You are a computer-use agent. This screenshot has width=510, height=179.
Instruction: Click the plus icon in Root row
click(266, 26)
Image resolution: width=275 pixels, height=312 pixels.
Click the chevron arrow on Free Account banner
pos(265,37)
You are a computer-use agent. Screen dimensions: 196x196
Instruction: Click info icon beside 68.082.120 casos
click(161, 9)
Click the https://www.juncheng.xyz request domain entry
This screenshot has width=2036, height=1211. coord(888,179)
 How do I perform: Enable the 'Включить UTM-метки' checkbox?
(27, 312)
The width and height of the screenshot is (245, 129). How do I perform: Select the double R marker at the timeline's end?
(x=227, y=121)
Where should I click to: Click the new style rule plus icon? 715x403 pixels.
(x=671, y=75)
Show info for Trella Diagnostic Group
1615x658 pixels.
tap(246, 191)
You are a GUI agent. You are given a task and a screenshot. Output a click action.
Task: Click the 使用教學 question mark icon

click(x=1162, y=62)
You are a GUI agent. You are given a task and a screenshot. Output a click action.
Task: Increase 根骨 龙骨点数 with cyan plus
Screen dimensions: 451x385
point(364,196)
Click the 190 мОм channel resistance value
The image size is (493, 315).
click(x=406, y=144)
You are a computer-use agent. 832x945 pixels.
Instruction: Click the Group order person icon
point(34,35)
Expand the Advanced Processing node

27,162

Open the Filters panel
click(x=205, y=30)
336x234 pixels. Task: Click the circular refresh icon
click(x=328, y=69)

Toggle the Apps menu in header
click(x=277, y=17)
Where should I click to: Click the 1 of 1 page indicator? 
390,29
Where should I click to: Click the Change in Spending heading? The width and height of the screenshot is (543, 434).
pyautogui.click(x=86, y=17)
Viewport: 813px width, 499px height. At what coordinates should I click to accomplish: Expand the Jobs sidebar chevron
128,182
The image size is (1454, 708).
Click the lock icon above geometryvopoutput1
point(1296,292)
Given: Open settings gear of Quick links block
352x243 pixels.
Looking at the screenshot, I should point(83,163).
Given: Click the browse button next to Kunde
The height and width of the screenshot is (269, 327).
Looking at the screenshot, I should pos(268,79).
========================================================================
* _DIRECTIONS FOR THIS TASK_: Put all of the data above into a numbered list with one line per item, leaving out any blank lines.

* _RESPONSE TO THE EXERCISE_:
1. You are a computer-use agent. This screenshot has width=510, height=179.
2. Instruction: Click the plus icon in Root row
3. click(266, 26)
4. Image resolution: width=275 pixels, height=312 pixels.
5. Click the chevron arrow on Free Account banner
6. pos(265,37)
7. You are a computer-use agent. Screen dimensions: 196x196
8. Instruction: Click info icon beside 68.082.120 casos
9. click(161, 9)
10. Click the https://www.juncheng.xyz request domain entry
11. This screenshot has width=2036, height=1211. coord(888,179)
12.  How do I perform: Enable the 'Включить UTM-метки' checkbox?
13. (27, 312)
14. The width and height of the screenshot is (245, 129). How do I perform: Select the double R marker at the timeline's end?
15. (x=227, y=121)
16. Where should I click to: Click the new style rule plus icon? 715x403 pixels.
17. (x=671, y=75)
18. Show info for Trella Diagnostic Group
19. 1615x658 pixels.
20. tap(246, 191)
21. You are a GUI agent. You are given a task and a screenshot. Output a click action.
22. Task: Click the 使用教學 question mark icon
23. click(x=1162, y=62)
24. You are a GUI agent. You are given a task and a screenshot. Output a click action.
25. Task: Increase 根骨 龙骨点数 with cyan plus
26. Screen dimensions: 451x385
27. point(364,196)
28. Click the 190 мОм channel resistance value
29. The image size is (493, 315).
30. click(x=406, y=144)
31. You are a computer-use agent. 832x945 pixels.
32. Instruction: Click the Group order person icon
33. point(34,35)
34. Expand the Advanced Processing node
35. 27,162
36. Open the Filters panel
37. click(x=205, y=30)
38. 336x234 pixels. Task: Click the circular refresh icon
39. click(x=328, y=69)
40. Toggle the Apps menu in header
41. click(x=277, y=17)
42. Where should I click to: Click the 1 of 1 page indicator? 
43. 390,29
44. Where should I click to: Click the Change in Spending heading? The width and height of the screenshot is (543, 434).
45. pyautogui.click(x=86, y=17)
46. Viewport: 813px width, 499px height. At what coordinates should I click to accomplish: Expand the Jobs sidebar chevron
47. 128,182
48. The image size is (1454, 708).
49. Click the lock icon above geometryvopoutput1
50. point(1296,292)
51. Given: Open settings gear of Quick links block
52. 352x243 pixels.
53. Looking at the screenshot, I should point(83,163).
54. Given: Click the browse button next to Kunde
55. The height and width of the screenshot is (269, 327).
56. Looking at the screenshot, I should pos(268,79).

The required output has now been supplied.